Fu partendo da queste premesse che Chi-k’ai tentò una classificazione ordinata della letteratura e una sintesi della dottrina. Il sistema da lui elaborato era tanto ragionevole, che venne adottato da tutte le scuole buddistiche in Cina e negli altri Paesi dell’estremo Oriente,  ed è pervenuto fino a noi. [...]

Rispetto agli insegnamenti del Buddha quali sono incorporati nella letteratura, Chi-k’ai propose di classificarli in ordine cronologico. Egli suddivise la carriera attiva del Buddha in cinque periodi, in relazione ai quali classificò anche la sua predicazione.

Il primo periodo è [quello in cui] il Buddha, proprio subito dopo il conseguimento della bodhi [illuminazione o risveglio] trascorse 21 giorni sotto l’albero, abbagliato dalla luce della rivelazione. [...]

Il secondo periodo incomincia non appena egli lascia l’albero della bodhi e inizia la sua opera di insegnante religioso popolare. I suoi insegnamenti di questo periodo [...] sono riservati ai novizi e non contengono alcuna «verità sublime». Questo periodo durò 12 anni.

Nel terzo periodo, di 8 anni, si impegnò in un attacco a fondo contro le varie scritture religiose e filosofiche che predicavano dottrine contrarie alla sua fede.

Il quarto fu un periodo in cui gli attacchi delle altre scuole divennero così accesi da costringere il Buddha a rivelare ai suoi discepoli le verità metafisiche più profonde. [...] Tale periodo durò 22 anni.
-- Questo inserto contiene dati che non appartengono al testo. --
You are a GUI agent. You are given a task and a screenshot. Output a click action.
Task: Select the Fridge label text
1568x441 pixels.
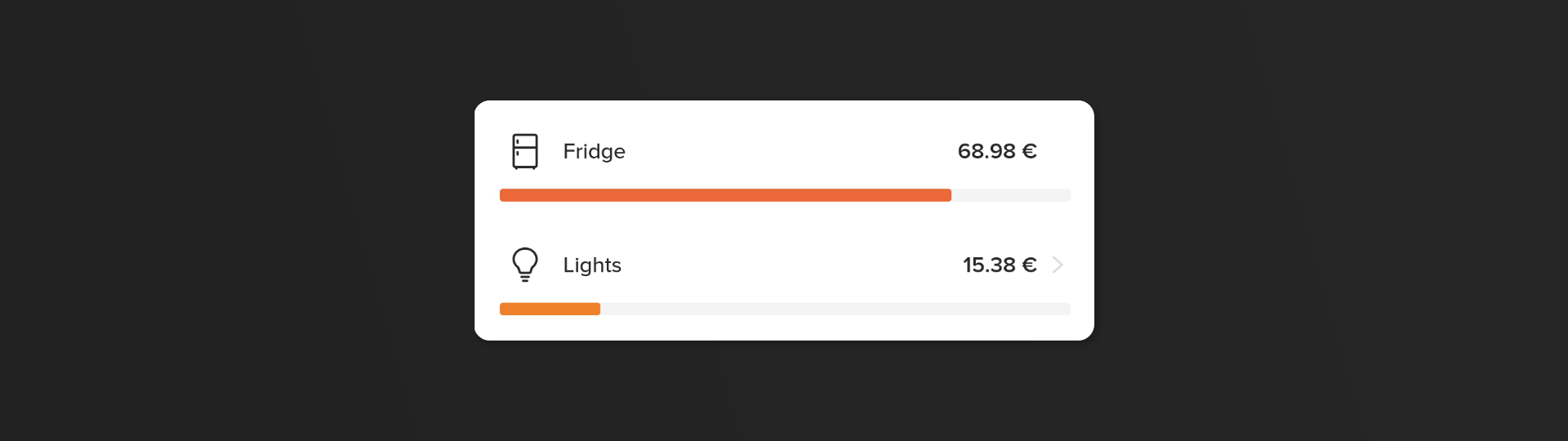pos(594,152)
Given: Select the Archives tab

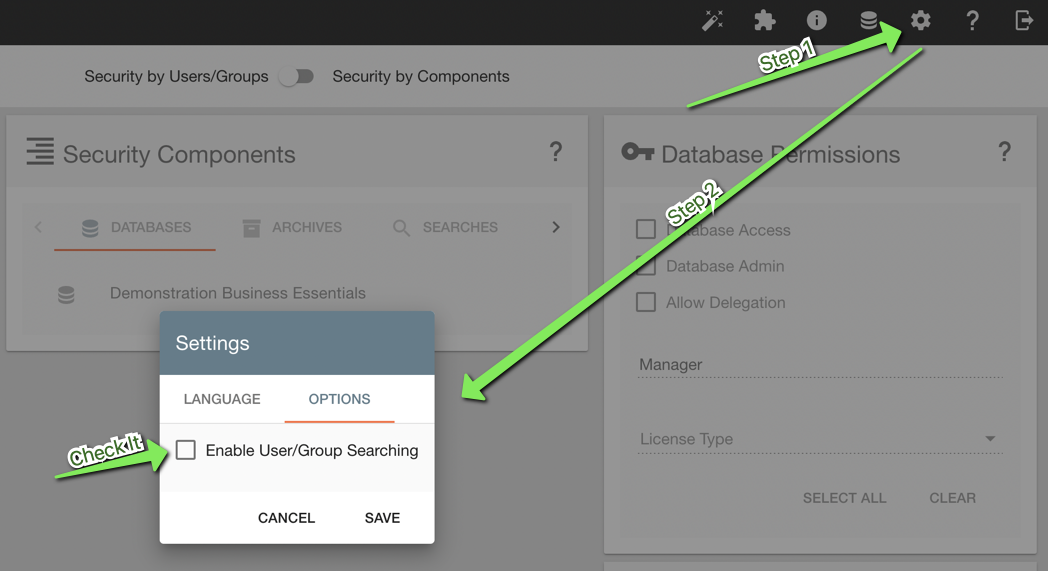Looking at the screenshot, I should tap(292, 228).
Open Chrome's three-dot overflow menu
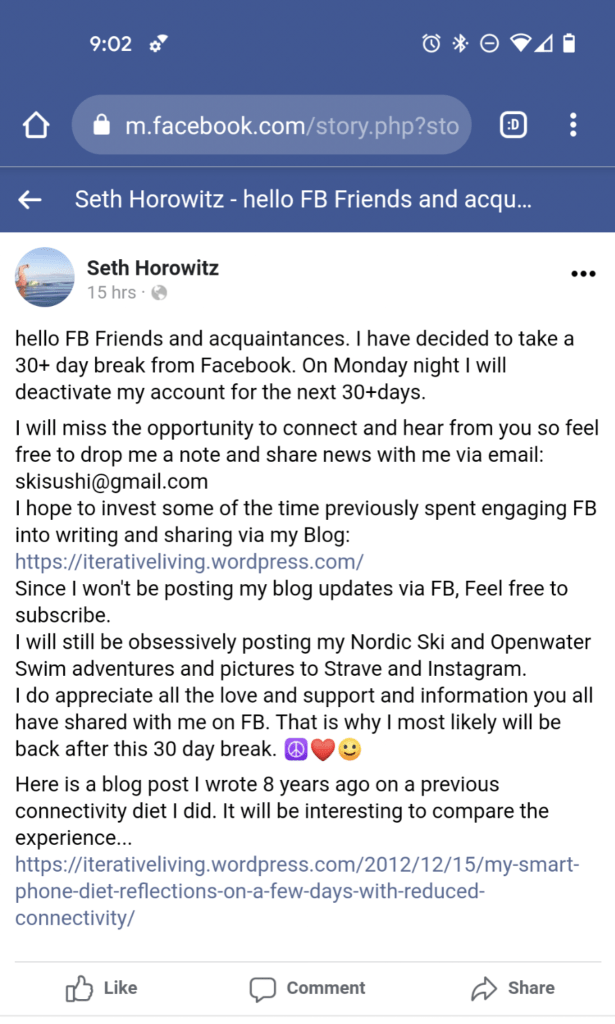Viewport: 615px width, 1024px height. tap(573, 125)
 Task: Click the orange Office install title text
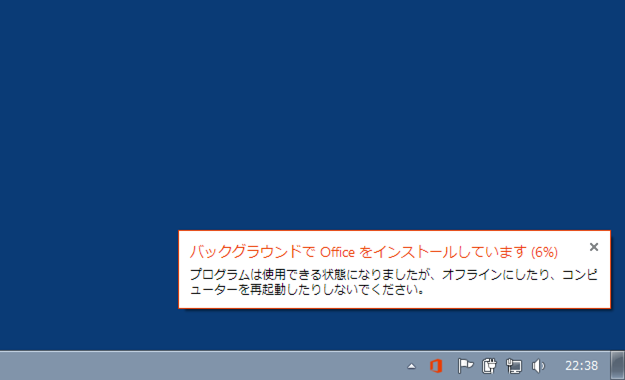click(x=373, y=252)
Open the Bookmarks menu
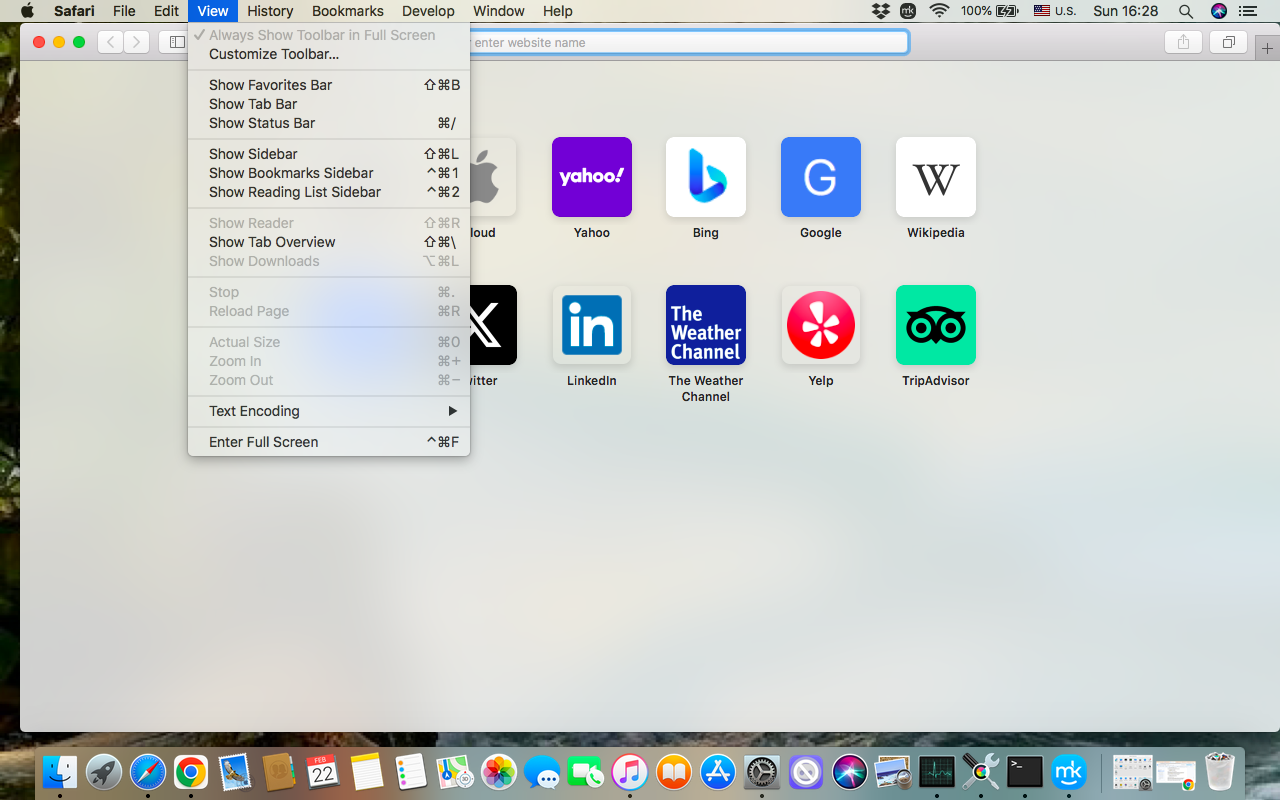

Il quinto periodo fu quello culminante. Gli avversari erano stati costretti al silenzio e il buddhismo si era ormai stabilito su solide fondamenta. [...] Fu un periodo di 8 anni, che terminò con il nirvana del Buddha.[1]

 

Se, facendo un esperimento, mettiamo gli anni dei cinque periodi della vita di Buddha dopo l’illuminazione in parallelo con il libro classico dell’antica Cina, l’I Ching, Libro dei Mutamenti, e consideriamo gli anni di età di Buddha durante i periodi individuati da Chi-k’ai, emergono legami sorprendenti inerenti proprio la dinamica dell’ascesi, sia in riferimento al Buddha sia in generale:

                                                                           

Periodo

Durata

Età del Buddha

Esagramma dell’I Ching

I

21 giorni

30 anni

30, Li, L’Aderente (il Fuoco)

II

12 anni

30-42 anni

30, Li, L’Aderente (Il Fuoco) – 42, I, L’Accrescimento spirituale

III

8 anni

42-50 anni

42, I, L’Accrescimento spirituale – 50, Ting, il Crogiolo

IV

22 anni

50-72 anni

- – - (l’I Ching si ferma all’esagramma 64)

V

8 anni

72-80 anni

- – -

L’esagramma 21 è Chi-ho, il Morso che spezza:

 

Il segno rappresenta una bocca aperta, ma tra i denti si trova un ostacolo (linea al quarto posto). Di conseguenza le labbra non possono riunirsi. Per ottenere la loro ricongiunzione, bisogna mordere energicamente l’ostacolo da parte a parte.

 

Gli ostacoli sarebbero

 

i turbamenti della convivenza armoniosa portati da criminali e calunniatori. [...] Quando un ostacolo si oppone all’unione, un energico morso che spezza provoca riuscita. [...] L’unità non si può stabilire laddove è sempre compromessa da delatori e traditori, da qualcuno che ostacola e impedisce. [...] Occorre però procedere nella maniera giusta. Il segno è composto dai trigrammi Li, chiarezza, e Chên, eccitazione. Li è tenero, Chên è duro. Durezza ed eccitazione da sole sarebbero troppo violente nel punire. Chiarezza e dolcezza da sole sarebbero troppo deboli. Riunite, producono la giusta misura.[2]

 

Si tratta dunque del primo e indispensabile passo nell’ascesa (e nell’ascesi) spirituale: una netta recisione di ogni compromesso con il Male. Coloro che ostacolano e impediscono, soprattutto mediante la calunnia, sono le forze maligne: il significato greco della parola diàbolos, diavolo, è appunto questo: colui che separa, divide, che crea ostacolo (skàndalon); e il primo “luogo” in cui essi possono esercitare questa azione è ovviamente l’interiorità dell’individuo umano.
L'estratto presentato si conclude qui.